Results: The analysis included expenditure data for 22,371 unique individuals with ASD who met the inclusion criteria. Mean per-person annual expenditures increased overall in state-regulated plans in mandate states by $2003 (rate ratio [RR]=1.29, p=0.0002) relative to non-mandate states but did not differ for those enrolled in federally-regulated employer-sponsored health plans. The increase in overall expenditures in state plans was primarily driven by a $1283 (RR=1.90, p<0.001) increase in outpatient spending on behavioral and mental health services. There were smaller but significant increases in outpatient services for emergency care ($98; RR=1.46, p=0.009) and other care ($578; RR=1.34, p<0.001) and no significant changes in pharmacy or inpatient spending.

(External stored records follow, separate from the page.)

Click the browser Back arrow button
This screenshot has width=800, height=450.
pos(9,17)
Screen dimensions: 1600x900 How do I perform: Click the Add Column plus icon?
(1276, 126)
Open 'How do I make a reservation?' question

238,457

Conclusions: These data confirm previous findings that autism insurance mandates are associated with substantially higher outpatient covered expenditures for children with ASD enrolled in health plans that are subject to state mandates. We cannot determine to what extent mandates led to increased use of behavioral therapies versus shifting of costs for behavioral therapies previously paid for by families, Medicaid programs, or school systems. The hypothesis that autism mandates would be associated with reduced utilization and spending on hospital care as a result of improved utilization of outpatient services was not supported.